DRAFT
04/23/97
SECURITIES AND EXCHANGE COMMISSION
Washington, DC 20549
FORM S-8
Registration Statement
Under the
Securities Act of 1933
Irwin Financial Corporation
(Exact Name of Registrant as Specified in Its Charter)
Indiana 35-1286807
(State or Other Jurisdiction of (IRS Employer
Incorporation or Organization) Identification No.)
500 Washington Street, Columbus, Indiana 47201
(Address of Principal Executive Offices) (Zip Code)
Irwin Financial Corporation 1997 Stock Option Plan
(Full Title of the Plan)
Matthew F. Souza
Irwin Financial Corporation
500 Washington Street
P.O. Box 929
Columbus, IN 47201
(Name and Address of Agent For Service)
812-376-1934
(Telephone Number, Including Area Code, of Agent For Service)
CALCULATION OF REGISTRATION FEE
======================================================================
Proposed Proposed
Title of Maximum Maximum
Securities Amount Offering Aggregate Amount of
to be to be Price Offering Registration
Registered Registered Per Share* Price* Fee
- -----------------------------------------------------------------------
Common Shares 700,000 $26.75 $18,725,000 $5,674.24
no par value Shares
=======================================================================
*The registration fee has been calculated pursuant to Rule 457(c)
and (h) based upon the average of the high and low prices for the
Common Shares on April 28, 1997.
The index to Exhibits is located at page 7 in the sequential
number system.
TOTAL PAGES 10
XXX Page 1 XXX
Form S-8
Registration Statement under
the Securities Act of 1933
Irwin Financial Corporation
PART II
INFORMATION REQUIRED IN THE REGISTRATION STATEMENT
Item 3. Incorporation of Documents by Reference.
The following information hereto fore filed with the Commission
pursuant to the Securities Act of 1934, as amended (the "Exchange
Act"), is incorporated herein by reference:
(a) The registrant's Annual Report on Form 10-K for the year
ended December 31, 1996, File No. 0-7834.
(b) The information set forth under the caption "Description of
Common Shares" in the registrant's Registration Statement on Form
10 filed pursuant to Section 12(g) of the Exchange Act,
Registration No. 0-6835.
All documents filed by the registrant pursuant to Sections 13(a),
13(c), 14(d) and 15(d) of the Exchange Act after the date of this
Registration Statement and prior to the filing of a post-
effective amendment indicating that all of the securities offered
hereby have been sold or deregistering all such securities then
remaining unsold shall be deemed to be incorporated by reference
in this Registration Statement and to be a part hereof from the
date of filing of those documents.
Item 4. Description of Securities.
Not applicable.
Item 5. Interests of Named Experts and Counsel.
Not applicable.
Item 6. Indemnification of Directors and Officers.
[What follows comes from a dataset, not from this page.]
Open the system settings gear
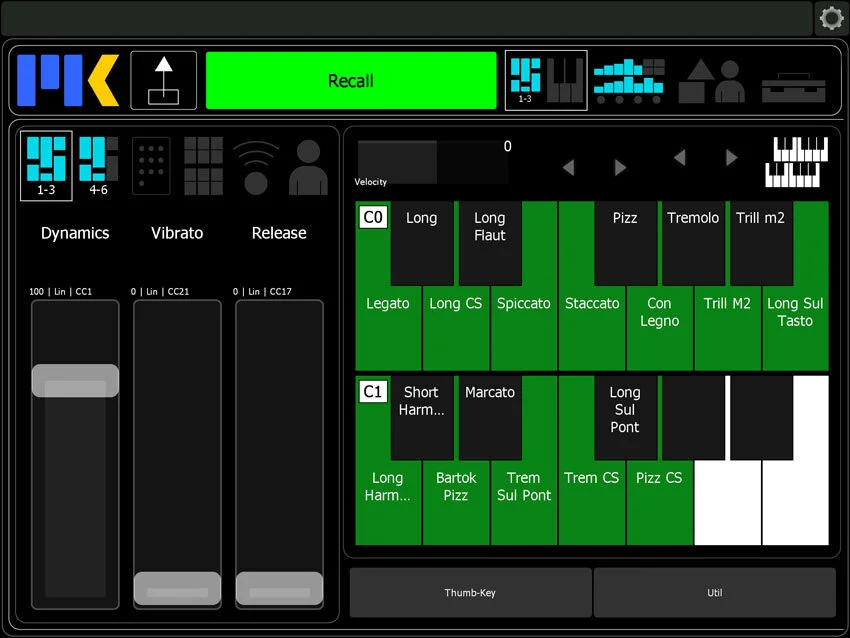click(831, 18)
The Indiana Business Corporation Law ("BCL") provides that a
corporation may indemnify against liability (including amounts
paid in settlement) or a person made a party to a proceeding
because of the person's service as a director, officer, employee
or agent of the corporation if a determination is made by the
board of directors, a committee thereof, legal counsel or the
shareholders that the person acted in good faith and reasonably
believed (in the case of action taken in the person's official
capacity with the corporation) that his or her conduct was in the
corporation's best interests or (in all other cases) at least not
opposed to its best interests; and, in the case of any criminal
proceeding, the person had reasonable cause to believer his or
her conduct was lawful or no reasonable cause to believe it was
unlawful. Directors, officers, employees and agents must be
indemnified against reasonable expenses incurred in a proceeding
if the person is wholly successful, on the merits or
XXXPage 2XXX
otherwise, in the defense of the proceeding. The BCL provides
that it is not exclusive of other rights of indemnification that a
person may have under the articles of incorporation, bylaws, resolution
of the board of directors or shareholders or other authorization
of the shareholders; and permits the corporation to purchase
insurance on behalf of directors, officers, employees and agents
against liability asserted against them in those capacities.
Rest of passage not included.